Bennett said it would not take much to send major US ports and inland supply chains into gridlock. “The supply chain is broken, it’s been broken, and it will remain broken” if US ports, especially those on the East Coast, do not quickly address their congested terminals and vessel backlogs, Bennett said.
Retailers since the beginning of the new year have been diverting some of their imports from West Coast ports to the East and Gulf coasts as a hedge against possible disruption linked to West Coast longshore contract talks that began last week.
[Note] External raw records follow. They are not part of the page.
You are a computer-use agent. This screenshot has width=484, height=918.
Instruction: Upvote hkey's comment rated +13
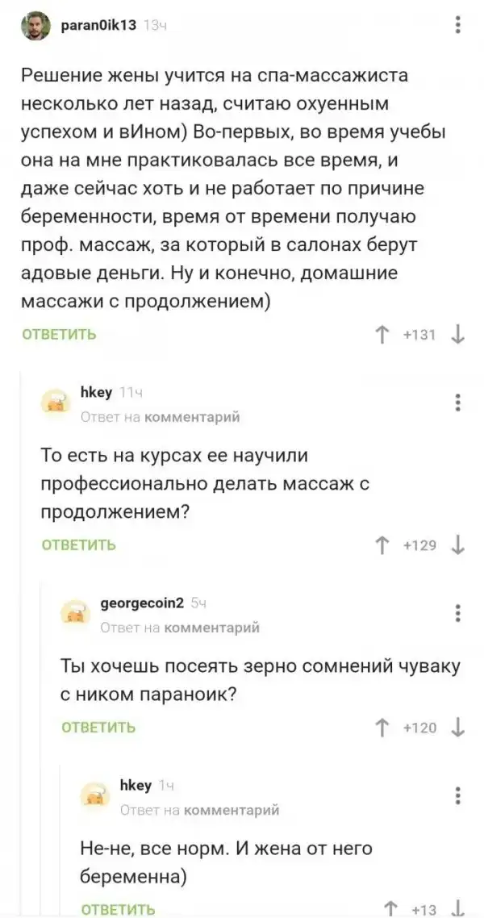(x=390, y=908)
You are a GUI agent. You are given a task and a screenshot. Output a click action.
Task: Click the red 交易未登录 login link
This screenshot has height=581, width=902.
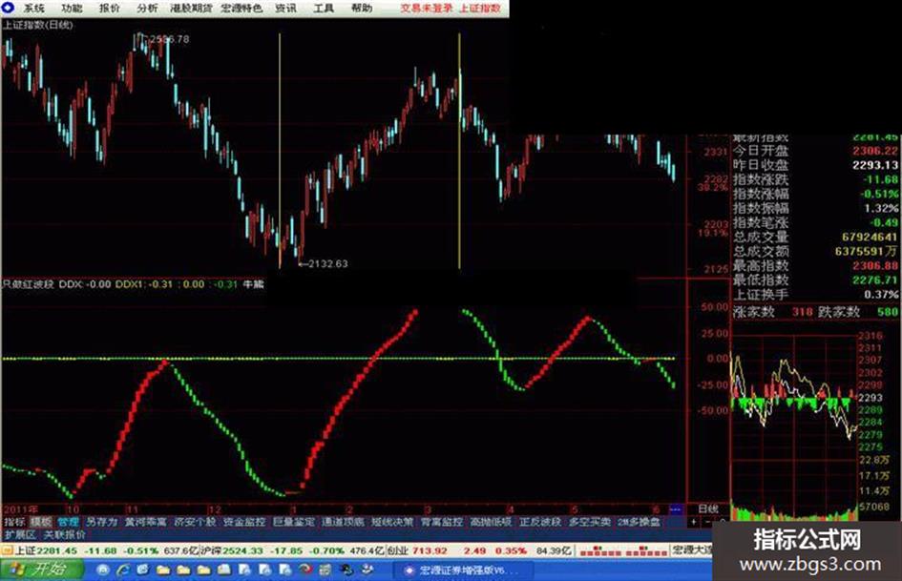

That is typical behavior in a year when the contract between the International Longshore and Warehouse Union and the Pacific Maritime Association is set to expire.
In the first four months of the year, US imports from Asia declined 3.7 percent to the West Coast while jumping 9.6 percent to the East Coast and 35.4 percent to the Gulf Coast compared with the same period in 2021, according to PIERS.
Those ports are experiencing the largest import surges and struggling with some of the worst congestion and vessel backlogs. Asian imports through April increased 12.8 percent in New York–New Jersey, 8.8 percent in Savannah, 11.4 percent in Norfolk, and 38.2 percent in Charleston year over year. Houston, which saw Asian imports spike 46.3 percent in the first four months of 2022, has experienced intermittent trucking and chassis shortages and longer gate times, but has largely escaped the long lines of vessels waiting to berth outside major West and East coast gateways.
Imports from Asia during the same period declined 3.9 percent in Los Angeles–Long Beach, 7.2 percent in the Northwest Seaport Alliance of Seattle and Tacoma, and 7.7 percent in Oakland. Although West Coast ports are also experiencing terminal congestion and vessel backlogs, the issues are not as severe now as they were during the 2021 peak season.
In Los Angeles–Long Beach on Monday, for example, 35 container ships were backed up off the coast or slow steaming toward Southern California, four of which were at anchor awaiting berthing space, down from 109 vessels on Jan. 9, according to the Marine Exchange of Southern California.
Seroka said shipping lines demonstrated last year they were able to relatively quickly divert vessels from other trade lanes into the booming trans-Pacific, and he believes there will be an injection of additional capacity to the West Coast if the International Longshore & Warehouse Union (ILWU) and Pacific Maritime Association (PMA) agree to a contract before the peak season begins.
“They’ll just reshuffle the decks and move vessels here from other trade lanes,” he said.